À cause du retard du programme Ariane 6, c’est SpaceX qui a assuré l’envoi de deux satellites Galileo. Un autre envoi est prévu durant l’été 2024. Ensuite, la fusée européenne devrait enfin prendre le relai.

C’est une date qui restera dans les mémoires comme un échec de l’Europe spatiale. Samedi 27 avril 2024, ce n’est pas une fusée européenne qui s’est élancée avec à son bord deux satellites Galileo, mais bien un lanceur américain. C’est une première dans l’histoire de ce programme, pourtant construit pour donner au Vieux Continent une indépendance face au GPS et aux États-Unis.

Comme l’avait annoncé sur X (ex-Twitter) le compte officiel de SpaceX, un vol était programmé ce jour en Floride pour la fusée Falcon 9. Une mission qu’il était possible de suivre en direct et qui a été couronnée de succès. 2 satellites ont été déployés. Ils viendront étoffer une constellation qui en compte 23 opérationnels sur les 28 lancés.

KPLO SpaceX Falcon 9
Une fusée Falcon 9 au lancement. // Source : SpaceX

Sur les réseaux sociaux, le bon déploiement des satellites Galileo a été salué par Thierry Breton, commissaire européen en charge de la politique industrielle et de l’espace. Cependant, l’intéressé n’a pas évoqué le rôle de SpaceX. Une absence qui a été remarquée par plusieurs internautes, qui n’ont pas manqué de le souligner en réponse à son message.

Les circonstances de ce vol sont identifiées depuis longtemps : l’Europe se trouve actuellement dépourvue d’une fusée qui lui permettrait de satelliser d’autres exemplaires de Galileo. Le Soyouz russe est hors-jeu en raison de la guerre en Ukraine ; le lanceur léger Vega a des difficultés ; Ariane 5 est à la retraite et Ariane 6 est en retard.

Par conséquence, c’est de l’autre côté de l’Atlantique que l’alternative est venue.
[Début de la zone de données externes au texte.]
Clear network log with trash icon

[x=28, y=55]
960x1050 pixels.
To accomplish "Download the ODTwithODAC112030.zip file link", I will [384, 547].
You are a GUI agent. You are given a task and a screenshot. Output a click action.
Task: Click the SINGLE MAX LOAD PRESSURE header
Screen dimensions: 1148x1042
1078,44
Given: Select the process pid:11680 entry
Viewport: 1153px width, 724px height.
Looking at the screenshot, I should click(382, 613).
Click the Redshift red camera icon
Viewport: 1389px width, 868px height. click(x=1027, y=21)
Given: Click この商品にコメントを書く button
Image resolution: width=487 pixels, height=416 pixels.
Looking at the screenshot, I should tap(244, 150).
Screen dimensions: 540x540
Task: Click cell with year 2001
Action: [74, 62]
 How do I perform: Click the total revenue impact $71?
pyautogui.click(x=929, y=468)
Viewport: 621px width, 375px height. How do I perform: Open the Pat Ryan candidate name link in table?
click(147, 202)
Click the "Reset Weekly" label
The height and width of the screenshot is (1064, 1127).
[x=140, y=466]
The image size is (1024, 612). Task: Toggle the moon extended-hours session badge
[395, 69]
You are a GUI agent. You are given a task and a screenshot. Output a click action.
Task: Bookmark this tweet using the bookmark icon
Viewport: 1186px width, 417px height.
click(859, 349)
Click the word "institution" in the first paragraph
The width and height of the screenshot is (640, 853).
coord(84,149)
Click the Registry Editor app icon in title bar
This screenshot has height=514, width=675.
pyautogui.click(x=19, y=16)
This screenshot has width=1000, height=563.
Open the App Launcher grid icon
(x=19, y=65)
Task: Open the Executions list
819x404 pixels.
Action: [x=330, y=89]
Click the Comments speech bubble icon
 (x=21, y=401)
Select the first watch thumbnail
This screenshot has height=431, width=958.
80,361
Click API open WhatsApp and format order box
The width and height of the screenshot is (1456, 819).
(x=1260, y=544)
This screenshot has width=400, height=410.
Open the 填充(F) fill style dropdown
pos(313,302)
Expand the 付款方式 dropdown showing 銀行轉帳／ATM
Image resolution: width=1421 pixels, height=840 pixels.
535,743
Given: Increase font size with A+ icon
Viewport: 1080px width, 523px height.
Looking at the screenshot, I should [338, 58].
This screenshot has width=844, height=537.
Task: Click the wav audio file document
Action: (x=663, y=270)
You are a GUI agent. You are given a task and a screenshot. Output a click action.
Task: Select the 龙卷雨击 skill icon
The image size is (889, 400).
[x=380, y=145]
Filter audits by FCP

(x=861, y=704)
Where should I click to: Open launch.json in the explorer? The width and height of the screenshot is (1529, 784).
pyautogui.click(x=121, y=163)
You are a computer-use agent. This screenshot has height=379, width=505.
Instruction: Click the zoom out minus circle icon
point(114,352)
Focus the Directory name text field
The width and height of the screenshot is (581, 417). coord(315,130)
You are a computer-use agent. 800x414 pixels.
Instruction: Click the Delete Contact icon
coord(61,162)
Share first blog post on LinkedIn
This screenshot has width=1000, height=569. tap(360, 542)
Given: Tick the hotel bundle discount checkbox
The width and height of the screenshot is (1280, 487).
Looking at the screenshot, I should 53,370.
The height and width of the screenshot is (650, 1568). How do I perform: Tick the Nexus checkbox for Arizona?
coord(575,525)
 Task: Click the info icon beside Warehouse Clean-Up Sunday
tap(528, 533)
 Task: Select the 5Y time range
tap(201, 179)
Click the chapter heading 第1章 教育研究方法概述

Cette aide ponctuelle se reproduira un peu plus tard dans l’année, avec un nouvel envoi de deux satellites Galileo en juillet 2024. Ensuite, la souveraineté européenne en matière d’accès à l’espace devrait être rétablie, avec les débuts opérationnels d’Ariane 6.

L’aveuglement européen sur SpaceX

Comme un cruel rappel de l’histoire, c’est aussi lors de ce week-end de mission qu’une ancienne vidéo a été exhumée. Dans celle-ci, on entend une prise de parole — aujourd’hui désastreuse au regard de la tournure des évènements — de Richard Bowles, alors responsable commercial d’Arianespace, qui ne voyait absolument pas SpaceX comme une vraie menace.

Nous sommes alors en 2013. À ce moment-là, SpaceX n’a qu’une poignée de lancements réussis à son actif : on parle d’un total de 7 vols, pour 6 succès, et une succession d’échecs ou de renoncements dans le retour du booster. Des premiers pas assurément modestes, qui n’alarment pas du tout Richard Bowles.

L’intéressé, non sans un certain dédain, a suggéré à l’époque que la société d’Elon Musk, qui avait à peine une dizaine d’années d’existence, vendait de la poudre aux yeux. Qu’il ne valait mieux ne pas en tenir compte. Et, que la perspective de réussir des dizaines de vols par an appartenait au domaine de l’irréalisable.

Dix ans après cette séquence, le retour de bâton est violent. L’entreprise a montré qu’elle pouvait boucler trois tirs de fusée en 24 heures, depuis trois sites de lancement. Qu’il lui était possible d’utiliser un même corps de fusée vingt fois de suite et de récupérer à un rythme industriel ses lanceurs, grâce à une procédure automatique de rentrée sur Terre.

La situation d’Arianespace accentue ce contraste terrible : aucune fusée ne sera disponible avant l’été 2024. La dernière fois qu’une fusée Ariane 5 a volé, c’était le 5 juillet 2023. Pour Vega, c’était le 9 octobre 2023. SpaceX, de son côté, a fait partir 68 fusées Falcon 9 depuis cette dernière date. Et accessoirement, deux lanceurs Falcon Heavy.